Je souffle. Pourquoi faut-il toujours que je me mette dans des situations pareilles ? Je dois avoir un véritable don pour ça.

- C'est à cause de Lexa pas vrai ?

Je relève vivement la tête vers elle.

- Comment...

- Ce n'est pas compliqué à deviner. Vous avez l'air toutes les deux au plus bas et c'est à peine si vous vous adressez la parole dernièrement.

- Si seulement c'était aussi simple...

- Oh mais je connais Lexa, une vraie tête de mule quand elle veut.

- Mais je ne sais même pas pourquoi elle s'entête.

- Tu n'en as pas la moindre idée ?

Je secoue négativement la tête.

- Je voudrais, pour pouvoir arranger les choses. Mais elle refuse de m'expliquer quoi que ce soit.

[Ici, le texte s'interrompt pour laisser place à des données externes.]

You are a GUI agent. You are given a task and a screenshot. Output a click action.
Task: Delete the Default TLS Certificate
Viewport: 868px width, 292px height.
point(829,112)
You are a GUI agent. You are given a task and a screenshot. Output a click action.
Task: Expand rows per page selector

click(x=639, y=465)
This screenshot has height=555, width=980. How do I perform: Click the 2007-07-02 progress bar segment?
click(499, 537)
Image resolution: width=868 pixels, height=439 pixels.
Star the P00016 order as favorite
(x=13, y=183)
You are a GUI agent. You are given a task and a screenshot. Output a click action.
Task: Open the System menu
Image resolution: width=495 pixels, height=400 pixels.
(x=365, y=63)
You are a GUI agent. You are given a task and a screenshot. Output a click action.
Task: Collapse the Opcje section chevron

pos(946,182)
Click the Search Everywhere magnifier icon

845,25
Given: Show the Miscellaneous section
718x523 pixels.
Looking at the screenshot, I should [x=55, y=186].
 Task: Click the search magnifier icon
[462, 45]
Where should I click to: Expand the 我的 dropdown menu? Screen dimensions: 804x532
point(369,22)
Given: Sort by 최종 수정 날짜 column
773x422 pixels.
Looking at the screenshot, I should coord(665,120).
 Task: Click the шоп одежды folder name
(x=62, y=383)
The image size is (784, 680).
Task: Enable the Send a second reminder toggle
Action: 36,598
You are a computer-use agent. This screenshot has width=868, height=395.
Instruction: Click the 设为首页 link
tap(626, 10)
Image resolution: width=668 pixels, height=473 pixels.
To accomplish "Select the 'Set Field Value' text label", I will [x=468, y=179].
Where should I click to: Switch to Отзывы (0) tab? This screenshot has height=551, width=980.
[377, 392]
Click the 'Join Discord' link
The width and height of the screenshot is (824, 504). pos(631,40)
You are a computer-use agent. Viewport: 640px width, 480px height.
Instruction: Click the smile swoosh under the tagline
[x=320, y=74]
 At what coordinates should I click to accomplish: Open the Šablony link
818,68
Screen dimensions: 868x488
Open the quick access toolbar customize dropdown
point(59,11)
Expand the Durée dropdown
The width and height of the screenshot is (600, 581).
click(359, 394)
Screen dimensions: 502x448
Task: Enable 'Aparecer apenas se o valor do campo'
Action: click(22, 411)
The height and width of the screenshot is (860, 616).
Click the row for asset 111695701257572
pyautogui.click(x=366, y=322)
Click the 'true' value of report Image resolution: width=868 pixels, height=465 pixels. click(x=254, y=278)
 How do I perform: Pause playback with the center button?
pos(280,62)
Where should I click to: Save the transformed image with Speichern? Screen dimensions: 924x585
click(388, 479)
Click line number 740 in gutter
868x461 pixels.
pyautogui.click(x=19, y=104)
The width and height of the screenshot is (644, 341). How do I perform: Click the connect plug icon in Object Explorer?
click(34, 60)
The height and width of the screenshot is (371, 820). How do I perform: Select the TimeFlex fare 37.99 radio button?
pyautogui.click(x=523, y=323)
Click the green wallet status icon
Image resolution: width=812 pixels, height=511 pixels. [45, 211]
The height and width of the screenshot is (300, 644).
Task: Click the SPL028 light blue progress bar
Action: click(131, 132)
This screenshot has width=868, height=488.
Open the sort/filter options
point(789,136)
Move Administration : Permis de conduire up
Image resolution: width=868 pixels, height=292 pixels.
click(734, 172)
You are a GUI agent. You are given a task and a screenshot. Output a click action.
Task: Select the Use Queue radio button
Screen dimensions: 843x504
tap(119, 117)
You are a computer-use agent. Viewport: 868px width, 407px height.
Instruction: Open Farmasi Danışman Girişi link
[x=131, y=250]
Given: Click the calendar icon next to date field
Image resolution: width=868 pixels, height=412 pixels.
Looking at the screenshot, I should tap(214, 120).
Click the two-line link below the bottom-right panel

Je vois mon interlocutrice évite mon regard.

- Tu sais quelque chose, pas vrai ? je reprends.

- Possible, elle grimace. Mais je ne suis pas sûre d'avoir le droit de t'en parler. C'est à elle de la faire.

- Tu sais aussi bien que moi que cela peut prendre énormément de temps. Et je ne vais plus tenir. S'il te plait, j'insiste face à son silence.

La brune ouvre la bouche, sans doute pour me répondre, mais un léger bruit se fait entendre. Un bruit que l'on n'aurait certainement pas entendu si l'on dormait. Un bruit qui n'a rien à faire dans une maison endormie perdue au milieu des bois.

- Retourne près de Raven, maintenant, elle me chuchote. Et ne bougez surtout pas de la chambre.